REQUIREMENT: Everything from the first line of the material below through the line containing "You are a computer-use agent. 1280x800" is to be printed exactly, and nothing more.

PROVIDED MATERIAL Block Start

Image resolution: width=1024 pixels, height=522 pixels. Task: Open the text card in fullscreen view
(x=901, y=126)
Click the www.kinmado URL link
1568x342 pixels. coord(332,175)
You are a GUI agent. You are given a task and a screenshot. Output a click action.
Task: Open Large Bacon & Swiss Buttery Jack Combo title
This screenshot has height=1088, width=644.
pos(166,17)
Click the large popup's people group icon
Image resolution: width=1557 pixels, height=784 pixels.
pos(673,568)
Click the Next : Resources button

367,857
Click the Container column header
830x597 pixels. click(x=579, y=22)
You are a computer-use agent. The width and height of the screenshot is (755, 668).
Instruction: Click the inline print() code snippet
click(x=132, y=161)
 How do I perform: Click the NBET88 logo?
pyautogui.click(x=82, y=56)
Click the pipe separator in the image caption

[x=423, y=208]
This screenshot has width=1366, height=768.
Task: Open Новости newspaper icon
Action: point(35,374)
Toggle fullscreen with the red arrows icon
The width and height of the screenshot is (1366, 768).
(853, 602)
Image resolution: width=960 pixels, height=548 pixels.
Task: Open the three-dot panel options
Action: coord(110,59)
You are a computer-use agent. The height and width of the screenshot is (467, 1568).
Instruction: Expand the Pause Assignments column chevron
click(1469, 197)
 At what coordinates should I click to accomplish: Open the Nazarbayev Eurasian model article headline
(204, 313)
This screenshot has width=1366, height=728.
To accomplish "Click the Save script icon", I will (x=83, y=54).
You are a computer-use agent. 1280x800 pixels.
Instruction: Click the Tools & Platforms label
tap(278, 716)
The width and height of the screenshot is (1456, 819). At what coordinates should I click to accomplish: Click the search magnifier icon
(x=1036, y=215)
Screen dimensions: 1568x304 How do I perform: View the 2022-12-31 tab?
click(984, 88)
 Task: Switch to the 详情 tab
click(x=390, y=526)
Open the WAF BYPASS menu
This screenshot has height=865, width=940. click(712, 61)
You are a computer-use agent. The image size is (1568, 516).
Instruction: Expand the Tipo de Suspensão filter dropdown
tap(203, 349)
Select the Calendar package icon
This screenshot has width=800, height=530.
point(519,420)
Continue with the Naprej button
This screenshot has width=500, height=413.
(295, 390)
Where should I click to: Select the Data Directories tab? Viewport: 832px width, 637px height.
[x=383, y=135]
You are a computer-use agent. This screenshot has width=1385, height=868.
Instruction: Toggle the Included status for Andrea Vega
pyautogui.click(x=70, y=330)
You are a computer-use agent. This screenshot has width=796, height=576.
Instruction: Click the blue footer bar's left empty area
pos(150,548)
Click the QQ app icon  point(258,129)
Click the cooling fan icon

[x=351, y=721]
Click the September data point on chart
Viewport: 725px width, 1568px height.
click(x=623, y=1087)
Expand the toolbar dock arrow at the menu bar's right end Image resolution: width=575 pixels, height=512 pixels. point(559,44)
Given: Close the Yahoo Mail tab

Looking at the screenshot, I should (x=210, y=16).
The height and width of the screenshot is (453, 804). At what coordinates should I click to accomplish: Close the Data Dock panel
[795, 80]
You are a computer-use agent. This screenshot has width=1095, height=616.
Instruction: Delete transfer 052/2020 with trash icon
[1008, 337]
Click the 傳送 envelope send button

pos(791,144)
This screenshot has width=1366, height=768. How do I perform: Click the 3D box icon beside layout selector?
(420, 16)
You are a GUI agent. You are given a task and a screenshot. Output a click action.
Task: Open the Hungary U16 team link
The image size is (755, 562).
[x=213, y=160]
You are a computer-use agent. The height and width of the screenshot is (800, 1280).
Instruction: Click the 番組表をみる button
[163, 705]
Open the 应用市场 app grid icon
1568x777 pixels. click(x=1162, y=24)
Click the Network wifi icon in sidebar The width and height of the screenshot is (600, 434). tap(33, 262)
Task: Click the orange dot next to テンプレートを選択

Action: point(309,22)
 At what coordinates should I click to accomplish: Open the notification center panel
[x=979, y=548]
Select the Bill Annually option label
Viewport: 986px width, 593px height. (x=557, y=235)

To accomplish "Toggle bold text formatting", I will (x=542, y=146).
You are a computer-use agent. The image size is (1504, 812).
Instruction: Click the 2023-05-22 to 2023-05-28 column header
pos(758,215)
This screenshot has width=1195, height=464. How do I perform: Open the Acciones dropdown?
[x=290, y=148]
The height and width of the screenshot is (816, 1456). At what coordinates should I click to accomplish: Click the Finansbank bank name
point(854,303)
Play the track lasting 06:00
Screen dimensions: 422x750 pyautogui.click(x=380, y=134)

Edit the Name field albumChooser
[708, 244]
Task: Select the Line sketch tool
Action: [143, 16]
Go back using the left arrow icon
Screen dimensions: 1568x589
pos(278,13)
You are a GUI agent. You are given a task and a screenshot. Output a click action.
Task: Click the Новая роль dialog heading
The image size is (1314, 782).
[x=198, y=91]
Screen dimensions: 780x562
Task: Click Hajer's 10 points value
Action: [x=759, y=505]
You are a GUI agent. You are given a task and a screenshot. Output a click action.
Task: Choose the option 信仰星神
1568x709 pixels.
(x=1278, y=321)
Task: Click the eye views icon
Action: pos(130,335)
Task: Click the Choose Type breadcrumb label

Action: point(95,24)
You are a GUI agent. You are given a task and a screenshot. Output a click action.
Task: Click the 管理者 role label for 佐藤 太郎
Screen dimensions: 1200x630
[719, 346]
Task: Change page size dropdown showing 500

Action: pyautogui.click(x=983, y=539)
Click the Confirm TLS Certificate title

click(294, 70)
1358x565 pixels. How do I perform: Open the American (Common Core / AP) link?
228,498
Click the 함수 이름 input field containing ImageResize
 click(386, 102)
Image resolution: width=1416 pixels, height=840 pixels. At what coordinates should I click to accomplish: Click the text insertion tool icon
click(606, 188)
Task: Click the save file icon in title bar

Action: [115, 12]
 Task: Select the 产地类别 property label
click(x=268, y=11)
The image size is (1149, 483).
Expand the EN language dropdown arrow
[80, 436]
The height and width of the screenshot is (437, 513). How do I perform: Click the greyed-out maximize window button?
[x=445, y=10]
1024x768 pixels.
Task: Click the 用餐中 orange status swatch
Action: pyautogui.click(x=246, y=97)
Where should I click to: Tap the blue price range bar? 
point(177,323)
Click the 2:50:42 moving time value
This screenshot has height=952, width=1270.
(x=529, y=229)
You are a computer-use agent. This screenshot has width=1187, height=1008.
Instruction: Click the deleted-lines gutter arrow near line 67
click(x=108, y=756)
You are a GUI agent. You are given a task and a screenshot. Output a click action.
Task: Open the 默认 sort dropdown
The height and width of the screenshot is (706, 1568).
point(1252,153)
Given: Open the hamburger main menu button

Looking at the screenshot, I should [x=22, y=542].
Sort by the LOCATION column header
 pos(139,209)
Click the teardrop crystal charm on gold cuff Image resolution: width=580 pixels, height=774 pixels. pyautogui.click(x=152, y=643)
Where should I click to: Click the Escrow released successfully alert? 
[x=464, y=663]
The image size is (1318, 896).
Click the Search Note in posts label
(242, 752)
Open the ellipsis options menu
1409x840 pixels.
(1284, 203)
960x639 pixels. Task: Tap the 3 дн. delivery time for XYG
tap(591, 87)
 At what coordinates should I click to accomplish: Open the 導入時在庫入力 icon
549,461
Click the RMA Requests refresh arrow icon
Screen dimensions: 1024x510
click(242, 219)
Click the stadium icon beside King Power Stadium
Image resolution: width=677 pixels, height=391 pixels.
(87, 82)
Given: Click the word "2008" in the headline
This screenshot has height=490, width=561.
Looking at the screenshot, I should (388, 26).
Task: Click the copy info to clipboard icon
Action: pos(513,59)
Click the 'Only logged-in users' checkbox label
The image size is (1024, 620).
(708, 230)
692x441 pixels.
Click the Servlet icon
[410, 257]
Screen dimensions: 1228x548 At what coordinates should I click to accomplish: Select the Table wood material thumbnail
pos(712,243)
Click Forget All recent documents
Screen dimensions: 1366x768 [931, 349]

PROVIDED MATERIAL Block End

RESPONSE BELOW:
Image resolution: width=1024 pixels, height=522 pixels. Task: Open the text card in fullscreen view
(x=901, y=126)
Click the www.kinmado URL link
1568x342 pixels. coord(332,175)
You are a GUI agent. You are given a task and a screenshot. Output a click action.
Task: Open Large Bacon & Swiss Buttery Jack Combo title
This screenshot has height=1088, width=644.
pos(166,17)
Click the large popup's people group icon
Image resolution: width=1557 pixels, height=784 pixels.
pos(673,568)
Click the Next : Resources button

367,857
Click the Container column header
830x597 pixels. click(x=579, y=22)
You are a computer-use agent. The width and height of the screenshot is (755, 668).
Instruction: Click the inline print() code snippet
click(x=132, y=161)
 How do I perform: Click the NBET88 logo?
pyautogui.click(x=82, y=56)
Click the pipe separator in the image caption

[x=423, y=208]
This screenshot has width=1366, height=768.
Task: Open Новости newspaper icon
Action: point(35,374)
Toggle fullscreen with the red arrows icon
The width and height of the screenshot is (1366, 768).
(853, 602)
Image resolution: width=960 pixels, height=548 pixels.
Task: Open the three-dot panel options
Action: coord(110,59)
You are a computer-use agent. The height and width of the screenshot is (467, 1568).
Instruction: Expand the Pause Assignments column chevron
click(1469, 197)
 At what coordinates should I click to accomplish: Open the Nazarbayev Eurasian model article headline
(204, 313)
This screenshot has width=1366, height=728.
To accomplish "Click the Save script icon", I will (x=83, y=54).
You are a computer-use agent. 1280x800 pixels.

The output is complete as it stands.